Thursday, March 4, 2010

Inflation AND deflation

Over at his blog, Tim Duy is worried about the risks of persistently low inflation or deflation and asks if the Fed is underestimating the macro risks of deflation. He concludes that:

[T]he Fed did find ways to maneuver around the zero bound constraint this time, I am more concerned with the next recession than this one. Recent history suggests that each recession necessitates lower interest rates than the last. I would prefer to pull the economy up to a point where we had some distance from the zero bound such that we did not have revert back to managing economic activity via ballooning the balance sheet. And while the balance sheet proved to be an effective tool for defrosting frozen financial markets, would it be as effective if the next time around the problem was simply too little demand in the presence of functioning financial markets? I would rather not endure the experiment.


What do you mean by inflation?
I firmly believe that central bankers are looking at the issue of inflation and deflation in the wrong way. The Cleveland Fed has median and trimmed-mean CPI figures that show that inflation is well under control. The Dallas Fed has a trimmed mean PCE that tells the same story.

If central bankers monitor these kinds of core inflation measures, they will conclude that inflation is well under control.

The alternative view is that global monetary and fiscal authorities are engaged in synchronized prime pumping policies that amount to competitive devaluation. However, because the stimulus is more or less synchronized, devaluation pressures aren’t showing up in the forex markets but in the commodity markets. So when central bankers analyze core inflation statistics, which is ex-food and energy, or trimmed mean inflation-like statistics, commodity inflation doesn’t show up because that the precise segment that’s getting excluded.


Different kinds of risks
I agree with Tim Duy that the macro-economic risks of deflation are higher than what the consensus is. I would add that the risk of inflation, in particular commodity inflation, is also higher than anyone expects.

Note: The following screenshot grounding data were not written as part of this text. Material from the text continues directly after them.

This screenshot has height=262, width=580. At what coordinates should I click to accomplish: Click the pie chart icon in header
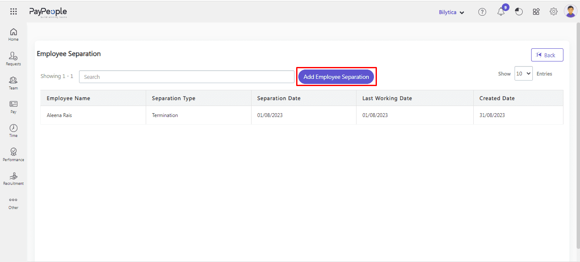[519, 12]
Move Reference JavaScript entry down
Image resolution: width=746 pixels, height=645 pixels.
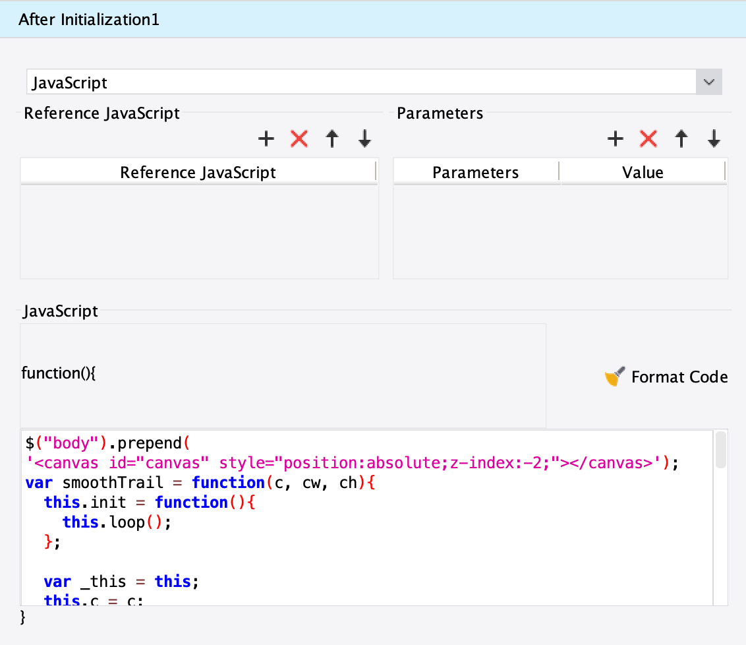click(364, 139)
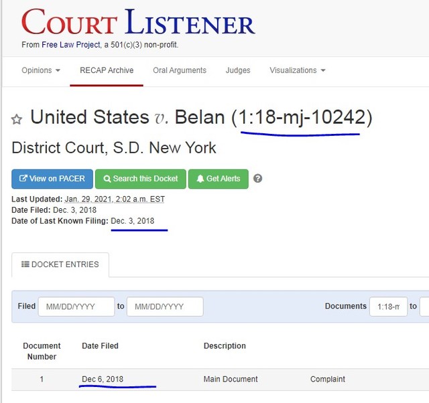Click the help question mark icon
This screenshot has height=403, width=429.
point(257,179)
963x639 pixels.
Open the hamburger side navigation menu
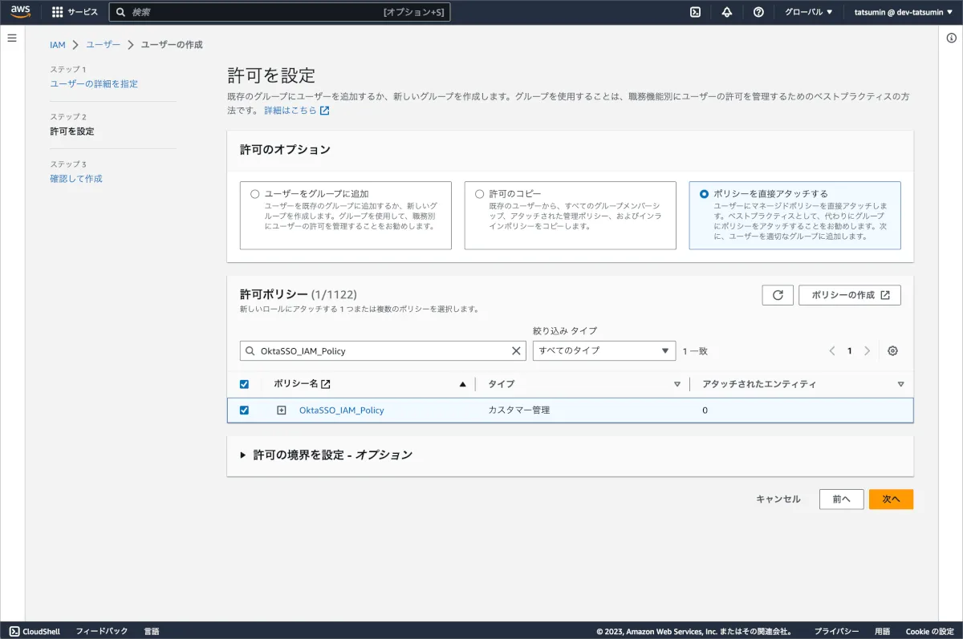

That’s why my Inflation-Deflation Timer model focuses on commodity inflation as an indicator of inflation for investors.

1 comment:

The joker said...

Hi Cam Hui,

I do agree to your view point that near simultaneous stimulus by most of the countries means we may not see much movement on forex. Again I agree to what you say that we may see some inflation in future on commodities, but will that mean general inflation?
No, because what you are not factoring here is that technological advancement in most of the fields are now happening at even alarming rate. What does that means? Do resources or commodity get destroyed once we use them? no. They get transferred to their derivative form which is difficult to use once its core purpose is served. But now technology is making a difference here. Infact the productivity jumps due to technological advancement, I strongly believe, there is higher risk of deflation on a medium to long term basis, to what ever our current monetary or fiscal is, than inflation.